Ondertussen verliest de bedrijfstak terrein: bij gebrek aan gemeenschappelijk amusement, neemt het vermaak in de huislijke sfeer een vlucht. De verkoop van bladmuziek, platenspelers en gezelschapsspellen neemt enorm toe. Na de epidemie is de programmering in bioscoop en theater anders: de financiële situatie laat geen ruimte voor artistieke risico’s en er zijn vrijwel uitsluitend korte romantische komedies te zien. Ook worden veel spiritisten en grote seances geprogrammeerd; het publiek wil contact maken met dierbaren die hen zijn ontvallen in de griepepidemie en de Eerste Wereldoorlog. Aparte kortingstarieven voor kinderen en vrije entree voor soldaten worden geschrapt.

Opdrachten —
(1) Waarom staan er volgens de tekst over amusement na de griepepidemie veel spiritisten en grote seances op het programma?
(2) Welke producten worden volgens de tekst over amusement na de griepepidemie veel meer verkocht? Noem ze allemaal.
(3) Schrijf verder aan de tekst over amusement na de griepepidemie. Begin na de laatste zin.

Bijgevoegd materiaal —
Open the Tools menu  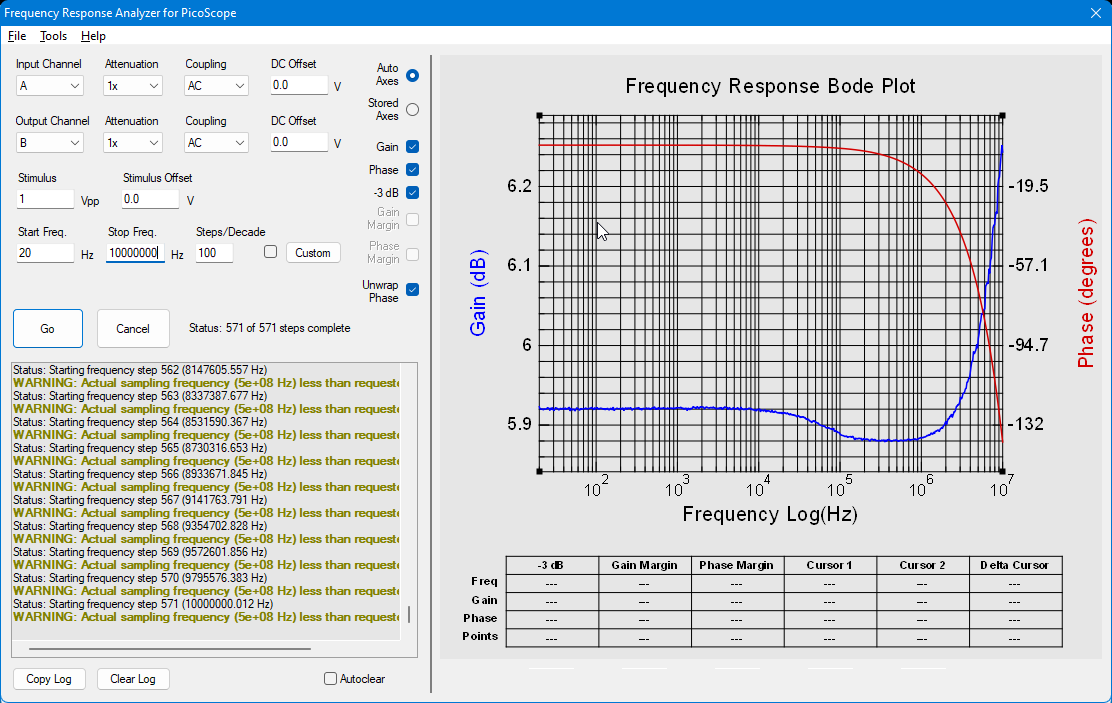[53, 36]
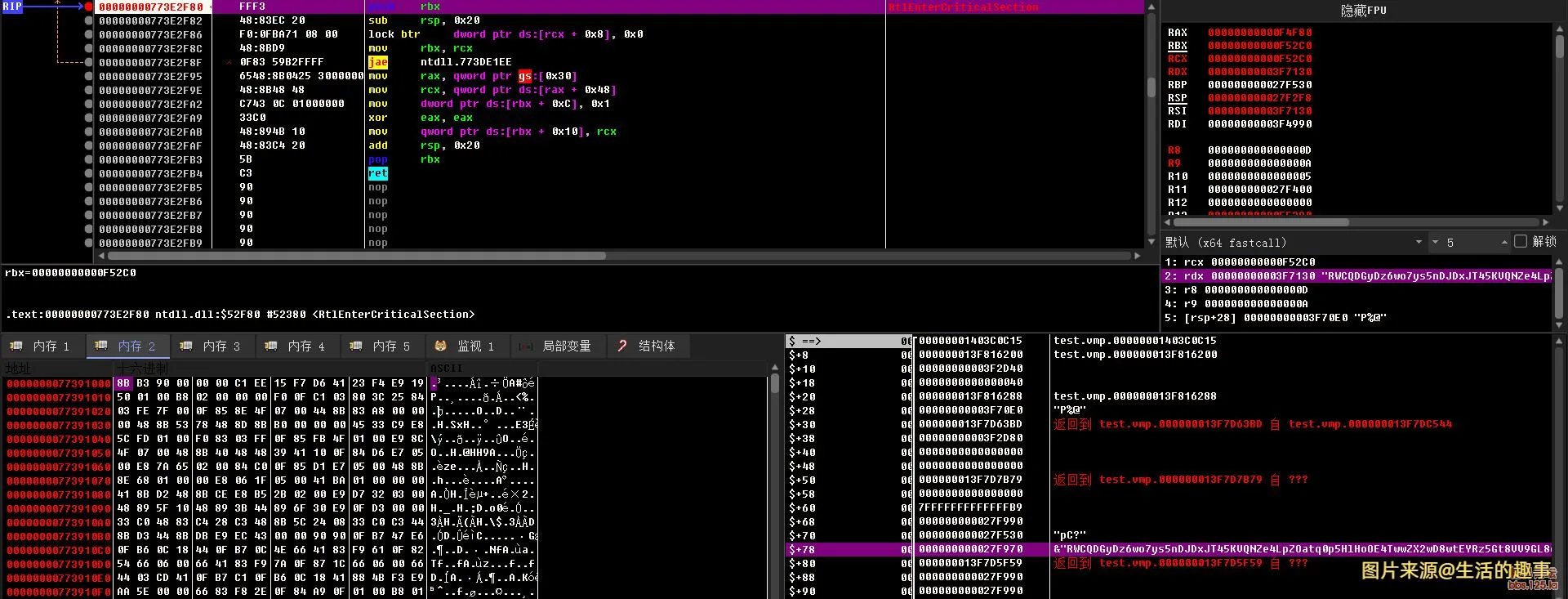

Antwoorden per opdracht —
(1) Het publiek wil contact maken met dierbaren die het in de griepepidemie en de Eerste Wereldoorlog heeft verloren.

(2) Bladmuziek, platenspelers en gezelschapsspellen.

(3)
In 2020 worden alleenstaanden bij kaartverkoop soms geweigerd, omdat zij met in achtneming van de coronamaatregelen net zo veel ruimte in nemen als een koppel maar minder opleveren. Jeugdprogrammering is juist geliefd, omdat kinderen geen afstand hoeven te houden. Door de lockdown weten streamingdiensten als Netflix en Disney+ voor het eerst meer omzet te behalen dan de bioscopen.

Aidsgala’s en slachtofferkunst

Als Hollywoodster Rock Hudson in 1985 overlijdt, breekt er een door massamedia opgeklopte paniek uit. De precieze kenmerken van aids zijn niet bekend bij het grote publiek. Vooral Europa en Noord-Amerika, werelddelen die zich inmiddels vrijwel immuun waanden voor epidemieën, vallen ten prooi aan grote angsten voor wat ‘the gay plague’ wordt genoemd.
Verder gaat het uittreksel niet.